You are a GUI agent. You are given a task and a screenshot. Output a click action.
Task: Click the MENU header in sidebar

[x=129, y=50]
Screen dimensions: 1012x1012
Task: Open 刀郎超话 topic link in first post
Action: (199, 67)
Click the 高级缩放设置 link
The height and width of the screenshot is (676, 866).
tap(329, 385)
##############################
Problem statement:
Copy every one of the items above word for word, keeping each line the same.

Completed exercise:
You are a GUI agent. You are given a task and a screenshot. Output a click action.
Task: Click the MENU header in sidebar

[x=129, y=50]
Screen dimensions: 1012x1012
Task: Open 刀郎超话 topic link in first post
Action: (199, 67)
Click the 高级缩放设置 link
The height and width of the screenshot is (676, 866).
tap(329, 385)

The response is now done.